## Task details
With "magnifier" as the search word, show every line of the material that has it.

## Stored data
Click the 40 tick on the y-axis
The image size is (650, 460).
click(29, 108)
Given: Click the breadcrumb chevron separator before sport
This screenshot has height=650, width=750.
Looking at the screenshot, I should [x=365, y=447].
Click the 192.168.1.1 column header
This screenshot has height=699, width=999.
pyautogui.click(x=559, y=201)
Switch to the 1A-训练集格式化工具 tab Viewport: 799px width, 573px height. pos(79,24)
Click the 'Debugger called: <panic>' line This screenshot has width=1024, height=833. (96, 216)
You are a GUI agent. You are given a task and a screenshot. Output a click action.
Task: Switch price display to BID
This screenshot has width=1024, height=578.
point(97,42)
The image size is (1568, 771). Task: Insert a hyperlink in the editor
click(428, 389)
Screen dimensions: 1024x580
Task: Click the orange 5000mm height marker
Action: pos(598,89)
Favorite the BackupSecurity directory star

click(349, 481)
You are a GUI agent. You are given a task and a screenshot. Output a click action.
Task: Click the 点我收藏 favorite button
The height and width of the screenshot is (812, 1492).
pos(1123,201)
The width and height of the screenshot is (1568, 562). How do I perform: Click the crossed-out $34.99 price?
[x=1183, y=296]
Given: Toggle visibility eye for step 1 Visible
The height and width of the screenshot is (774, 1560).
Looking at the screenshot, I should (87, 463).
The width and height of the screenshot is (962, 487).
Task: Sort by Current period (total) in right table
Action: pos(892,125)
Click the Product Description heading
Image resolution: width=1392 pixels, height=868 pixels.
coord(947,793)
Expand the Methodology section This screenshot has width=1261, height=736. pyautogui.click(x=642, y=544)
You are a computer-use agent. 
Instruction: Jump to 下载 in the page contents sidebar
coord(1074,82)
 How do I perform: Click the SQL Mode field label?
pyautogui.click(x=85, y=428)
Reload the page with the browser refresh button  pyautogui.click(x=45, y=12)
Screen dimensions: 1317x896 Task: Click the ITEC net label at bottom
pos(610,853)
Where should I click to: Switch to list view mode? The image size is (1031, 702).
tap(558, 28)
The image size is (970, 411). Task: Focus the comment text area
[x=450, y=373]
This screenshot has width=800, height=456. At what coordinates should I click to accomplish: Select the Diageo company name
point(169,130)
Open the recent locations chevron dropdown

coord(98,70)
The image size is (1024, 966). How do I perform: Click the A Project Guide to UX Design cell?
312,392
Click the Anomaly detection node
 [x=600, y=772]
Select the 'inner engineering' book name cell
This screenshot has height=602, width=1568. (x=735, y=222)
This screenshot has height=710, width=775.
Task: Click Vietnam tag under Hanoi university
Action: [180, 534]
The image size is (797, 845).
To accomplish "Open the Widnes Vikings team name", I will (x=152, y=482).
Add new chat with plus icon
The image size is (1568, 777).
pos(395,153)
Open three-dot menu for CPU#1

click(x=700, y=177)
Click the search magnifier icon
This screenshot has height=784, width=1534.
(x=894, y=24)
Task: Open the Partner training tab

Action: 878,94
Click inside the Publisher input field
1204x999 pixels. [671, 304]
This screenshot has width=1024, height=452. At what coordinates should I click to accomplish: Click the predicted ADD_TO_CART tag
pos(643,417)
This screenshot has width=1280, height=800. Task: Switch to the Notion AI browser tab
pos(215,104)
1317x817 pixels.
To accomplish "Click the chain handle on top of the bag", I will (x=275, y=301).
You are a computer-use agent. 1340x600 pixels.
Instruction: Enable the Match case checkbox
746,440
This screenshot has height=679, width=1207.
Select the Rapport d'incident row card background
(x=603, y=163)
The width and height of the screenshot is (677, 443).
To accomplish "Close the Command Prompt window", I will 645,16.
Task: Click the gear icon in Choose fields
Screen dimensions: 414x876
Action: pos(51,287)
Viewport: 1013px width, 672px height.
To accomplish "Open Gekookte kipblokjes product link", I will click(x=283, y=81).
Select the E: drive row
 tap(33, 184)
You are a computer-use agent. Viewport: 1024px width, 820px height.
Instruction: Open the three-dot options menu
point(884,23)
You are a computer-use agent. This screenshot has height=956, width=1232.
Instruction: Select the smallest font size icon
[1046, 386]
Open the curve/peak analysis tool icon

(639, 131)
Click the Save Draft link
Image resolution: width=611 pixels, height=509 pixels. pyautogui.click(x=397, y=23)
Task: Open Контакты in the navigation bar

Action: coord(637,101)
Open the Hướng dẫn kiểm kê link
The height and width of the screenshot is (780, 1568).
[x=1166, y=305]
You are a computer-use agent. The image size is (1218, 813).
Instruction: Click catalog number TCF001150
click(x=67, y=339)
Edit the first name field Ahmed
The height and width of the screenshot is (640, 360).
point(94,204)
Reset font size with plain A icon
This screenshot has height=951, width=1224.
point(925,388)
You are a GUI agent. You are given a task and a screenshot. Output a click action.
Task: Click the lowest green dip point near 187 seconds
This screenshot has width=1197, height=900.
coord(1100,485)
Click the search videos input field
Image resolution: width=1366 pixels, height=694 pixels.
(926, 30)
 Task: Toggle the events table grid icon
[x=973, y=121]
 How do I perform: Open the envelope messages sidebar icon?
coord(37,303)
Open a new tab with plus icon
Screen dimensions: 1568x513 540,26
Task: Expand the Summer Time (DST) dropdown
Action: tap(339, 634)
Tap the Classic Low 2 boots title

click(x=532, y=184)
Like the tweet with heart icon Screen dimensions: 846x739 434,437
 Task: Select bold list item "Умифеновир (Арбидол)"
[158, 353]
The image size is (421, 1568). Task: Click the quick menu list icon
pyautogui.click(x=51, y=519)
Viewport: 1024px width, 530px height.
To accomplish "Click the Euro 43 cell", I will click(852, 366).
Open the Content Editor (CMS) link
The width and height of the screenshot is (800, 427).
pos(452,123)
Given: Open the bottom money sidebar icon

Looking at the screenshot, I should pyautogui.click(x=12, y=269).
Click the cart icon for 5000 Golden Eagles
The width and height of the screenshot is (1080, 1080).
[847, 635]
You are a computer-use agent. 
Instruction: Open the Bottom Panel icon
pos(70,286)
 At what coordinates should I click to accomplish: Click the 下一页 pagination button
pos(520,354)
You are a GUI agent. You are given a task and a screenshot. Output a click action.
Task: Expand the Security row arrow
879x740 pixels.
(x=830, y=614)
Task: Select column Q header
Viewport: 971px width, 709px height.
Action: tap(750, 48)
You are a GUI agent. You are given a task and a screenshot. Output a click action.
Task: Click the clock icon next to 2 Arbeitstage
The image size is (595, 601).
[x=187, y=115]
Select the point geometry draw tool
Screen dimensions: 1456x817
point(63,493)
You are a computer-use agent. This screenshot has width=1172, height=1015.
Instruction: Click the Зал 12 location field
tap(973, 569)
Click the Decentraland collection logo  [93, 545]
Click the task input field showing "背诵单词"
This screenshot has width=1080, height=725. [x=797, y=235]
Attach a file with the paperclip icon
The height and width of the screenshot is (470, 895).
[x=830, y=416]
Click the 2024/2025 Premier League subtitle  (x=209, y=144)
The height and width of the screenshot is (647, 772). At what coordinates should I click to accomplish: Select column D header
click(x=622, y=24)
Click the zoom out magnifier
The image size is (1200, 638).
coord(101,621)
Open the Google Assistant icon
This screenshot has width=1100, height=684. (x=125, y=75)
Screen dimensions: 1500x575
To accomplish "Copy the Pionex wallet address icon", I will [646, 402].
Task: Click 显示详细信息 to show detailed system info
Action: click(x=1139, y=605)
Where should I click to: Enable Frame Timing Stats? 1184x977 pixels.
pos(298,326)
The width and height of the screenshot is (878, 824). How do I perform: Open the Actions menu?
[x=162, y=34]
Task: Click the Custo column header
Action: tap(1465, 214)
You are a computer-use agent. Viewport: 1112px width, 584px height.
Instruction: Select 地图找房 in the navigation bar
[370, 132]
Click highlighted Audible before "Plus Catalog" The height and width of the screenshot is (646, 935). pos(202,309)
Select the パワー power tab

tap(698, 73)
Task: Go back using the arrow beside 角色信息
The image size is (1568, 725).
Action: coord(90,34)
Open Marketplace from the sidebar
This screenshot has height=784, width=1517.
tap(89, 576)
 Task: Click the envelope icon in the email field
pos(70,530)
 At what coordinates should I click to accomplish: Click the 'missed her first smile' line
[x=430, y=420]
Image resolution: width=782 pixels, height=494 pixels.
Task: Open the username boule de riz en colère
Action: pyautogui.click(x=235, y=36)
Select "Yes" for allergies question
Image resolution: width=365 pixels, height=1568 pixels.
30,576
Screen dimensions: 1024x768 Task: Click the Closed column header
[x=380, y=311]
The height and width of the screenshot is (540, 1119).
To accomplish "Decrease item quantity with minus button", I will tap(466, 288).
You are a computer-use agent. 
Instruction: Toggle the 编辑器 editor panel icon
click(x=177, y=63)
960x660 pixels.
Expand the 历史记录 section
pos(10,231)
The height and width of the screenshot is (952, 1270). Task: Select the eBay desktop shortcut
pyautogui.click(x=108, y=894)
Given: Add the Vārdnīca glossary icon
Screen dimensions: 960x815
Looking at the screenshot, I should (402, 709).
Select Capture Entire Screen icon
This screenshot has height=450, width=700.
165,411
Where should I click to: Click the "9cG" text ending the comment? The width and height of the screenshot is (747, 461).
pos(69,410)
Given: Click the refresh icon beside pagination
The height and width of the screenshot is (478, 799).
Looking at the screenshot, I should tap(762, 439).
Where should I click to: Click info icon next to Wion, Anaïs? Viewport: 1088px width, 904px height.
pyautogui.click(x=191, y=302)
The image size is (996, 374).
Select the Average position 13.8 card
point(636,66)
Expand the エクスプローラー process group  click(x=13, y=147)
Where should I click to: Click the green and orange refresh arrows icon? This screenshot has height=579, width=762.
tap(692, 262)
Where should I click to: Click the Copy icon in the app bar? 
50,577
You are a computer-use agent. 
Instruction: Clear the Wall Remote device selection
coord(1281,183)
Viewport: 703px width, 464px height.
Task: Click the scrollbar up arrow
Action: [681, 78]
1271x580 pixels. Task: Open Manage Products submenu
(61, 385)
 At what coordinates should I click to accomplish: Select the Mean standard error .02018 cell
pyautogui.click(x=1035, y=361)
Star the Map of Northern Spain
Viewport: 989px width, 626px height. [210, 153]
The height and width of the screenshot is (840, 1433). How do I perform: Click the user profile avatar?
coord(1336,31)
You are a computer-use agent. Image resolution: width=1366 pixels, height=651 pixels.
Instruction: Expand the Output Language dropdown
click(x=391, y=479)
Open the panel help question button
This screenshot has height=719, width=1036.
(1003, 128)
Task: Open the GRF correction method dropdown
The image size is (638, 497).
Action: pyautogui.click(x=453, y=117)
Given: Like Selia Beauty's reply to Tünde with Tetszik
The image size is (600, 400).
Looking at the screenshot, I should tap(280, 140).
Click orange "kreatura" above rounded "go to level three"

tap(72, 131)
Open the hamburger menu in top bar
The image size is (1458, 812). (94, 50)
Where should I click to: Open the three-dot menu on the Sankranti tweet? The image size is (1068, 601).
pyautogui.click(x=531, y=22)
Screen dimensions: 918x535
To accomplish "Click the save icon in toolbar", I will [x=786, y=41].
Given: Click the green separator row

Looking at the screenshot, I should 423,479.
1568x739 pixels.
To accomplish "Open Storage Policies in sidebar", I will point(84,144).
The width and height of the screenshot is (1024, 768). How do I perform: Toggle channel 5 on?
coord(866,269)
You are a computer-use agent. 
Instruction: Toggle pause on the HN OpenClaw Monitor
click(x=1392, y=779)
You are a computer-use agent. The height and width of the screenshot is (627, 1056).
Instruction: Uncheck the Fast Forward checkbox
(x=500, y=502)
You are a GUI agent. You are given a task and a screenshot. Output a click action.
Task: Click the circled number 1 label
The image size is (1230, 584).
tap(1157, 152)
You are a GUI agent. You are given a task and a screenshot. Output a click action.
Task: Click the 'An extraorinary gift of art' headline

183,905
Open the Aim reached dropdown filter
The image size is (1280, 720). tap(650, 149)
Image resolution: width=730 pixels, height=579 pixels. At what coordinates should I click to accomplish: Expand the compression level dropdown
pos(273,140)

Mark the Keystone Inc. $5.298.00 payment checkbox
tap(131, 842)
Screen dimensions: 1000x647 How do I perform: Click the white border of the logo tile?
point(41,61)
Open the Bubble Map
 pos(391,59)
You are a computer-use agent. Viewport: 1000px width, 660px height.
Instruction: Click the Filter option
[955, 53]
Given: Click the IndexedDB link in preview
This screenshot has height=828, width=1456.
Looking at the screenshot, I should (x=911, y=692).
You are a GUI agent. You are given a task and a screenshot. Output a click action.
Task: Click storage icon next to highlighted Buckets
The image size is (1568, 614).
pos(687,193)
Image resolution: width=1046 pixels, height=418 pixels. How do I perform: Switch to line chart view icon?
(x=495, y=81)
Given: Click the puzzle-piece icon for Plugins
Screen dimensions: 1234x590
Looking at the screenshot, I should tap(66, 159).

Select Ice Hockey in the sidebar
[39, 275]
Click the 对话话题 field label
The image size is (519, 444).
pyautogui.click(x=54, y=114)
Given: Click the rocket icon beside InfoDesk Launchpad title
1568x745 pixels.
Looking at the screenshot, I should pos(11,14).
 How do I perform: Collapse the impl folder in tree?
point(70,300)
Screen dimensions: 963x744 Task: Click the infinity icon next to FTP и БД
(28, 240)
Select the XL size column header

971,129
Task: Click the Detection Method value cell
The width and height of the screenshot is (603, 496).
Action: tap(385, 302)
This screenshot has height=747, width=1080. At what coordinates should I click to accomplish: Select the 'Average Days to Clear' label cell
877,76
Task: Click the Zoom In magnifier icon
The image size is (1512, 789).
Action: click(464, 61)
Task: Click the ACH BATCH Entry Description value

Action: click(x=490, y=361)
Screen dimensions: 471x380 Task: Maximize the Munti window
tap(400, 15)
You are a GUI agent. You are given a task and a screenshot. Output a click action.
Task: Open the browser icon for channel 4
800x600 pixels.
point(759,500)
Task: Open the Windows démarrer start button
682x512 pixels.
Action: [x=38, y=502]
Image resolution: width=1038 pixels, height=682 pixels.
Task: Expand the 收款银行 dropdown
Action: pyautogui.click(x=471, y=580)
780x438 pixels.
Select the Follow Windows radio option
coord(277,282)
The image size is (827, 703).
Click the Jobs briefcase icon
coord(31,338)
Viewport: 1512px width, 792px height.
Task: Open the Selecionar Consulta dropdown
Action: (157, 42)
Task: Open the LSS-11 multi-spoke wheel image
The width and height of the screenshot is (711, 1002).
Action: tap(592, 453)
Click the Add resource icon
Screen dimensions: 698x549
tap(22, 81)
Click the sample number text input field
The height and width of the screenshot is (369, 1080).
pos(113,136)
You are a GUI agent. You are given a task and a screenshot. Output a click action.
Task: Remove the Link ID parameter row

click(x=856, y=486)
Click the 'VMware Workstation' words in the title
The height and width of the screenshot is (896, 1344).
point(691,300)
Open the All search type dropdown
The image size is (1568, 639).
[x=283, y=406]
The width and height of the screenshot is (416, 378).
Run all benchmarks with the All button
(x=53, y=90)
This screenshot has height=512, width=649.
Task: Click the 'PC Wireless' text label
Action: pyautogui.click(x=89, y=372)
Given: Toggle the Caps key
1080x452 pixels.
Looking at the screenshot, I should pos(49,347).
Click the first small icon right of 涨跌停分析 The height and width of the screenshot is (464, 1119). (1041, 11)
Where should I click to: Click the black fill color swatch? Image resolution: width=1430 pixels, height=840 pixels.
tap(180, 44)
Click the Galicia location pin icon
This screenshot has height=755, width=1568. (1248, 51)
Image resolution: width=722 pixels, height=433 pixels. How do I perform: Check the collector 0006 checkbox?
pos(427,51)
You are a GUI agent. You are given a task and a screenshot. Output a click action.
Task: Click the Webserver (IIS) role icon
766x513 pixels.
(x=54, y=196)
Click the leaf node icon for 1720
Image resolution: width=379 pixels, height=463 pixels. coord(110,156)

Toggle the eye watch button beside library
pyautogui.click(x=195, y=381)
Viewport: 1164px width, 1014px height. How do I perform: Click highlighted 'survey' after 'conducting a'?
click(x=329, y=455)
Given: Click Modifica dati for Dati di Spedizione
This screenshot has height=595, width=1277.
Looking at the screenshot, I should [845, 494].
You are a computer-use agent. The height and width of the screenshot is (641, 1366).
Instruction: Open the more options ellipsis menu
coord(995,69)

## Reply
Click the search magnifier icon
Click the zoom out magnifier
Task: Click the Zoom In magnifier icon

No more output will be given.